>> Begin Provided entries
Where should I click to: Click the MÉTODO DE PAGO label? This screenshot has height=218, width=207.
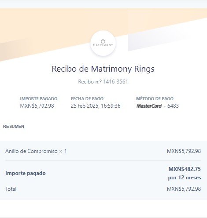(x=155, y=98)
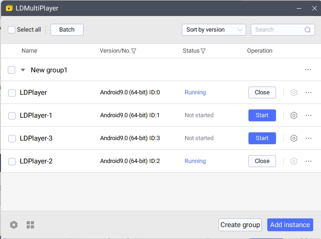321x239 pixels.
Task: Open more options for LDPlayer-2
Action: (309, 161)
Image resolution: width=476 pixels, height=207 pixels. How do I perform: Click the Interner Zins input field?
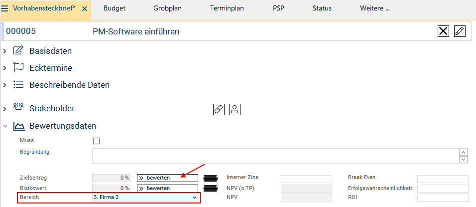pyautogui.click(x=306, y=179)
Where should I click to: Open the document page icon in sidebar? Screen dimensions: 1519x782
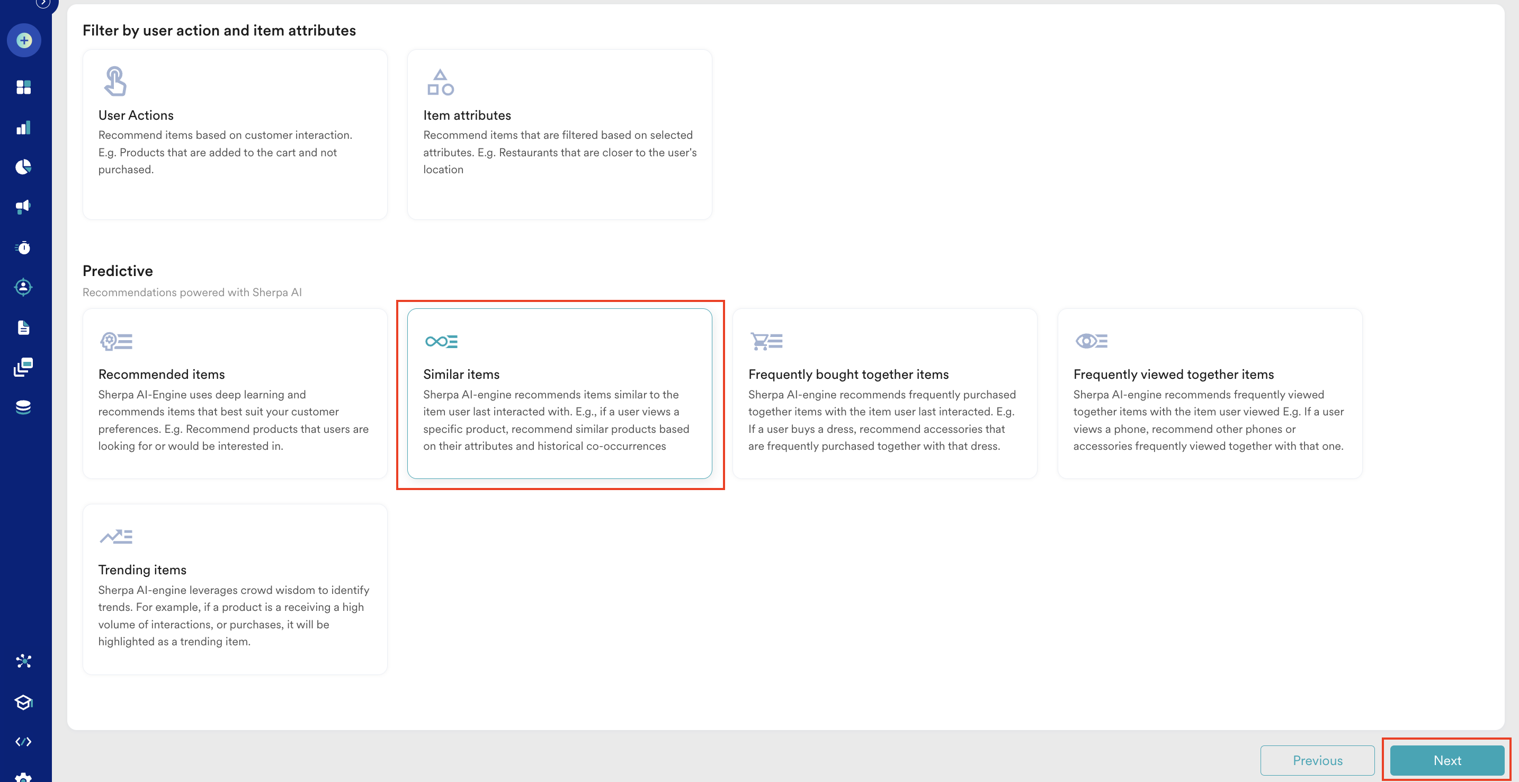24,327
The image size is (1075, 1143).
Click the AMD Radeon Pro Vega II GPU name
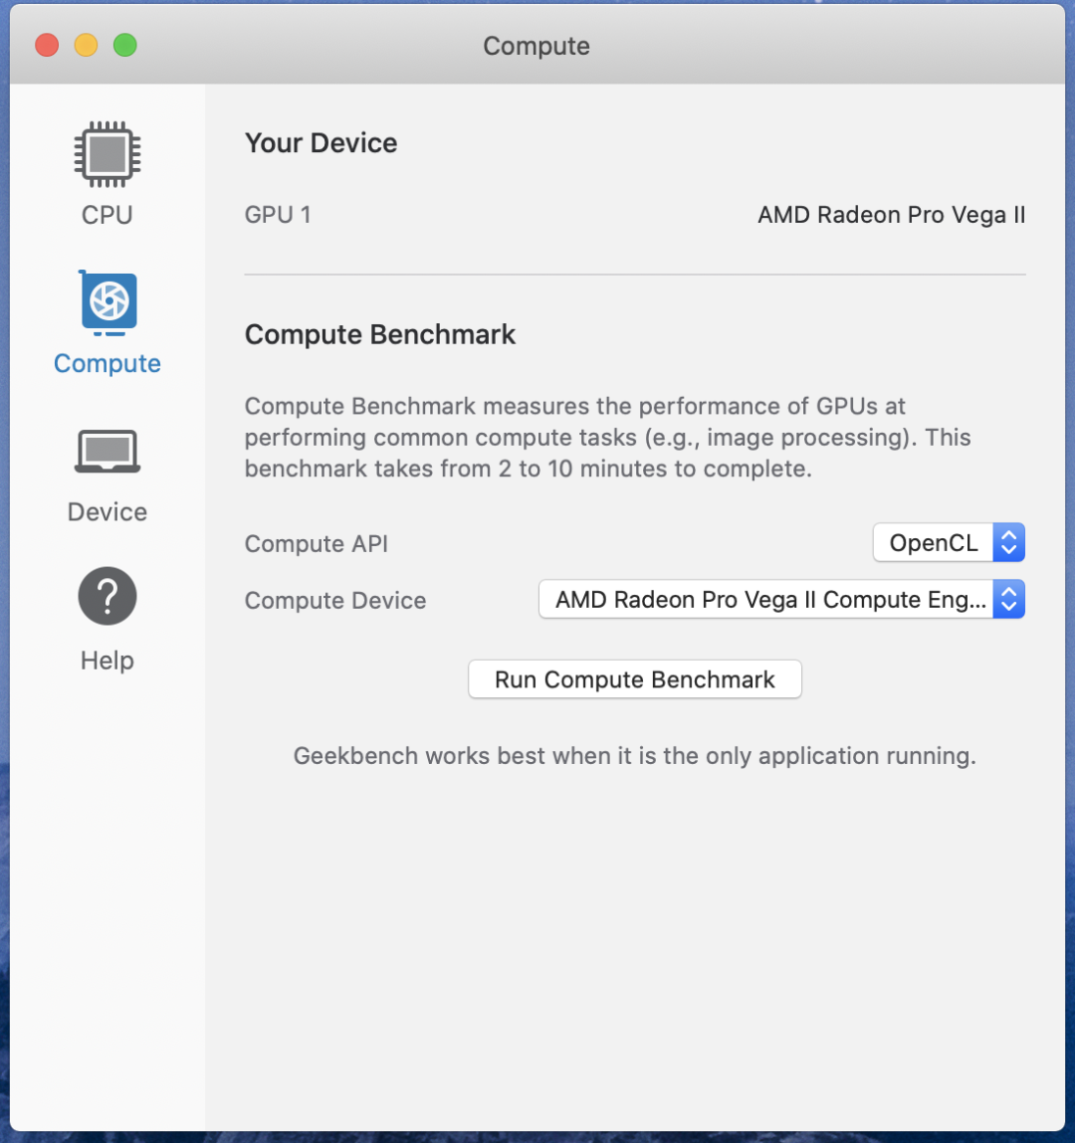pyautogui.click(x=891, y=215)
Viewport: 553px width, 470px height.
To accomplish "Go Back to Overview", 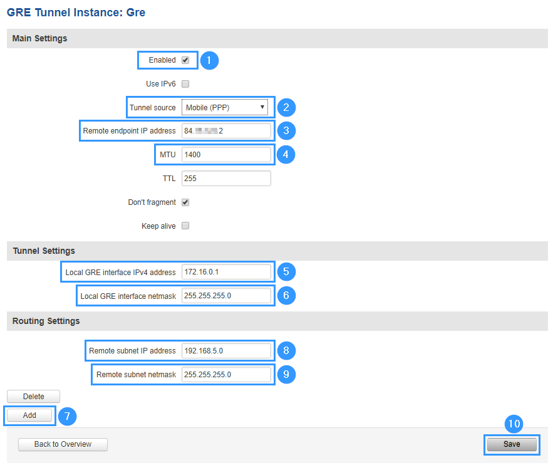I will 63,444.
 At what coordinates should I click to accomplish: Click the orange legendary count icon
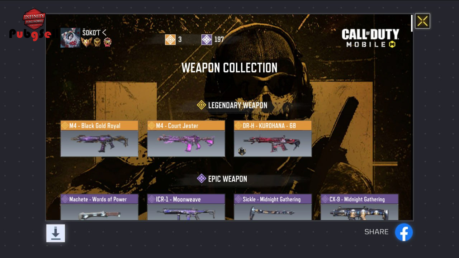click(170, 39)
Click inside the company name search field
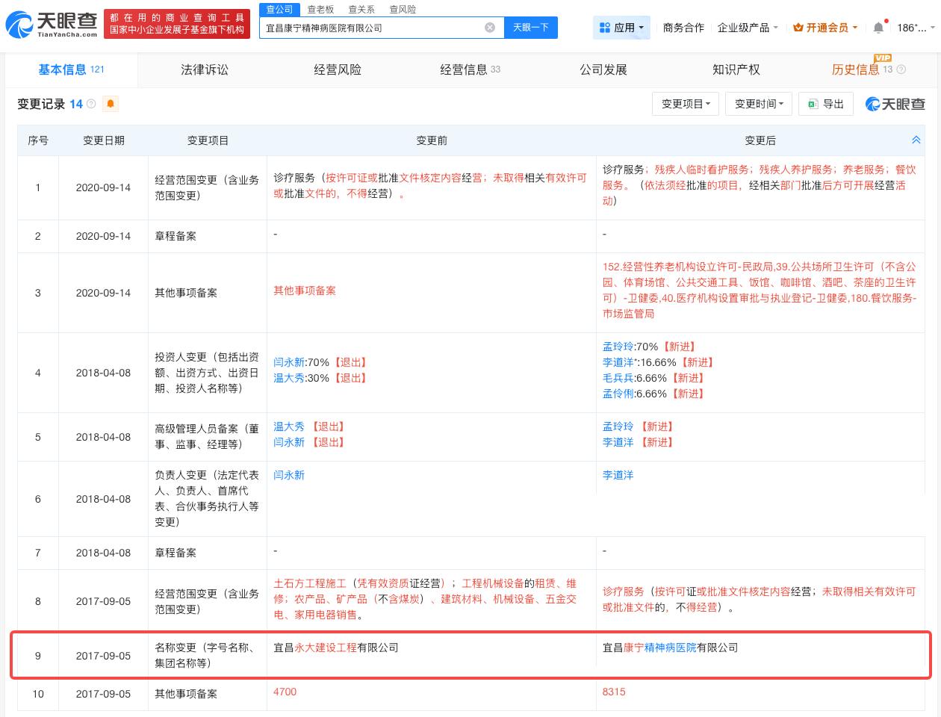This screenshot has height=717, width=941. click(x=373, y=28)
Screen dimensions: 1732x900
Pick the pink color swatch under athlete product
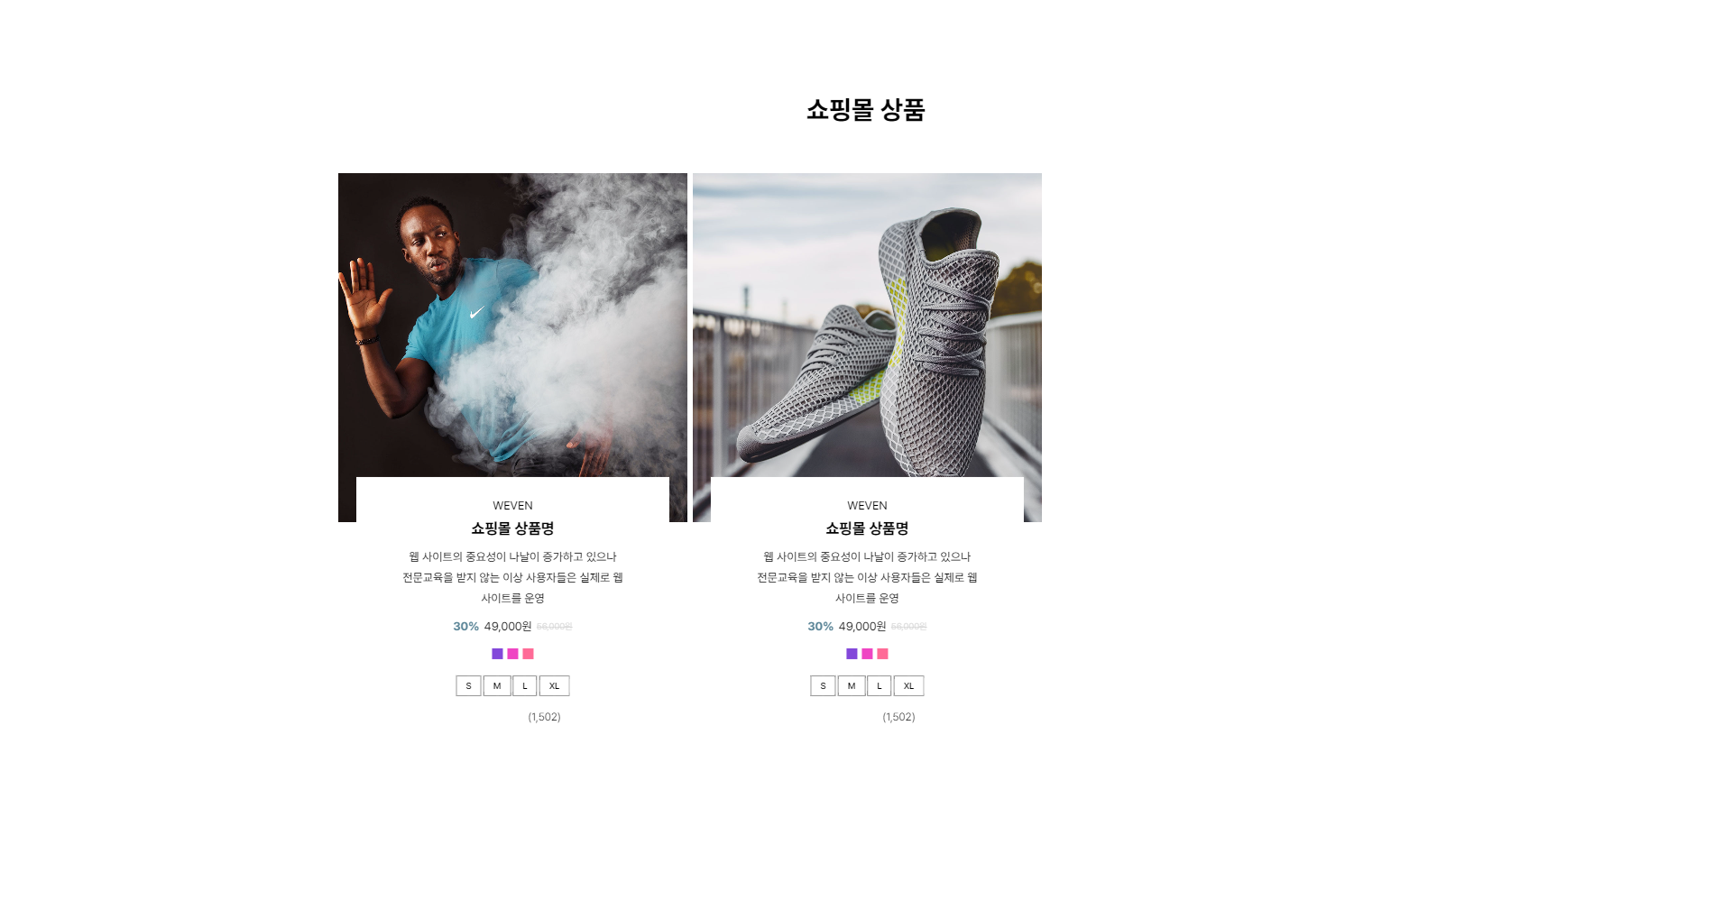pyautogui.click(x=528, y=654)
>> End Provided entries
Stated exercise
Quote the data word for word, starting with the line that contains "Where should I click to: Open" and continuing through the line that contains "pyautogui.click(x=891, y=215)". Omit the pictures from your answer.

Exercise result
Where should I click to: Open the document page icon in sidebar? Screen dimensions: 1519x782
24,327
The image size is (1075, 1143).
Click the AMD Radeon Pro Vega II GPU name
pyautogui.click(x=891, y=215)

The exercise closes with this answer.